Photo by Tenaya HillsThe Grove of Anaheim
Tuesday, Aug. 16
Reunions are a mindfuck: “Who got fat?” “Who still hates who?” “Who's not going to show?” Even though the Dinosaur Jr. reunion at the Grove wasn't a high school reunion, it sometimes felt like it. Alaska! (exclamation point theirs) started the evening apparently just tuning their instruments until they suddenly tuned into their first song: tight, anthemic indie rock ready-made for the next soundtrack to The O.C. It wasn't bad so much as sterile—they felt less like a band than an idea for a band.

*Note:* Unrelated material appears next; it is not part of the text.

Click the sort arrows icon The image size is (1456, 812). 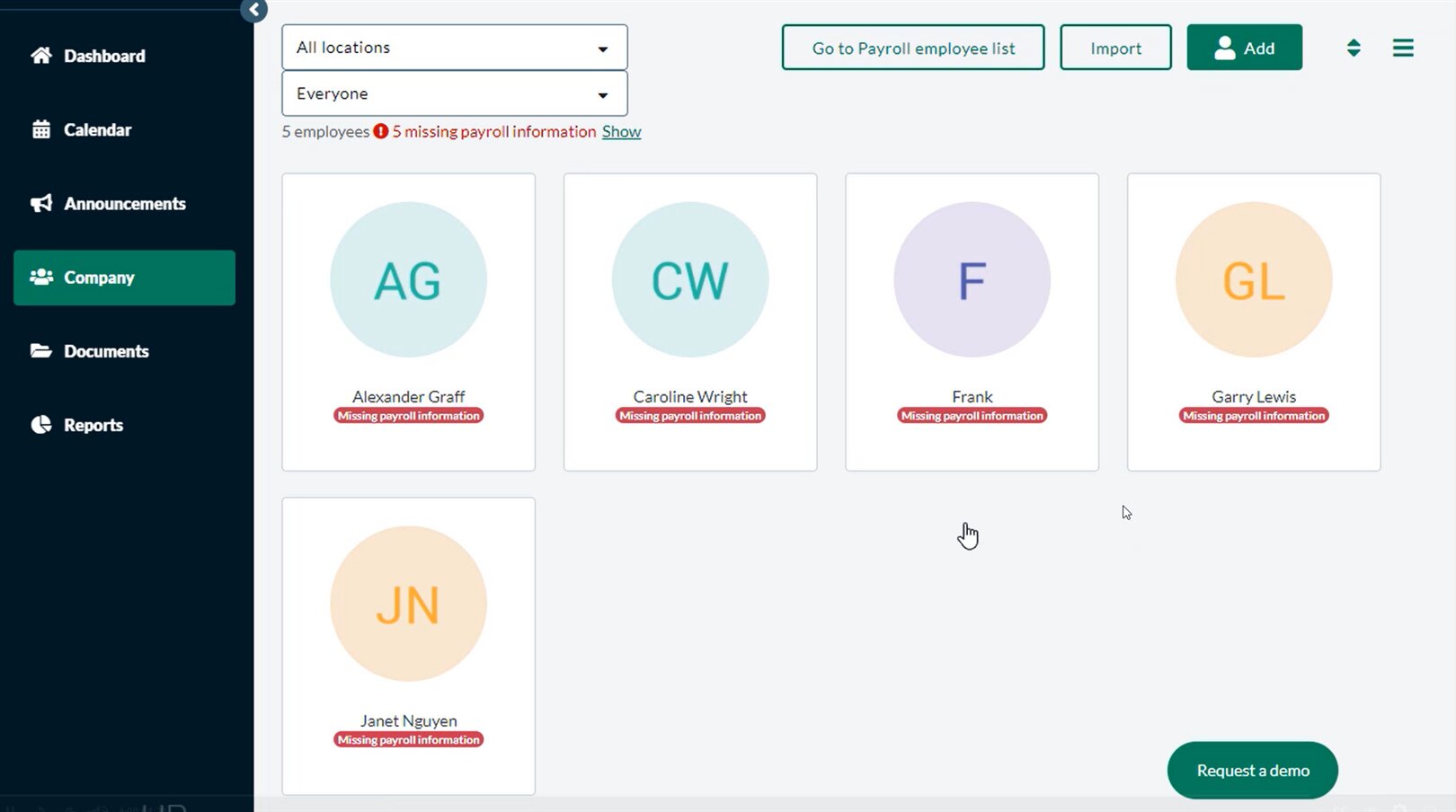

Drunk Horse was next for a slightly larger audience: with a David Crosby-looking guitarist, a boogie-rock rhythm section and Thin Lizzy dual lead guitars, it was obvious the corpse of the 1970s was about to be flogged. At one point, the lead guitarist even did a John Paul Jones thing and sat down at the electric piano. The music then devolved commensurately, 1970 to 1976 reenacted over the course of a song: “How innovative!” to “Christ, stop!” Then the beasts we came to see: Dinosaur Jr., who created a mix of hardcore, metal, folk, English new wave and psyche when they were young and didn't know they were supposed to reject everything that came before punk rock, who pointed the way for bands like Nirvana to work the same musical mixology and explode. Singer/guitarist J Mascis looked a bit like a witch with his long, white-gray hair, and when he wasn't singing, he swayed from side to side or back and forth, the sum total of his physical performance. Bassist Lou Barlow responded to early cries about the inability to hear the vocals by explaining that J had a cold, but 20 years ago, Dinosaur Jr. was a ridiculously loud band with half-mumbled singing, so it wasn't much of a surprise, anyway. Drummer Murph just dripped sweat and looked like he was enjoying himself—not everyone gets to relive their youth somewhere other than the inside of their own heads. The set list was entirely from the band's first three albums—the J/Lou/Murph years, before Dinosaur Jr. became entirely Mascis' vehicle—and original high-water mark You're Living All Over Me got the majority of time. Still, they didn't completely avoid the reunion-tour clichs: as they stepped offstage momentarily and returned for a short encore, their cover of the Cure's “Just Like Heaven” gave the floppy, shaggy crowd a final bit of double nostalgia—the perfect 1980s teen-movie prom-scene song.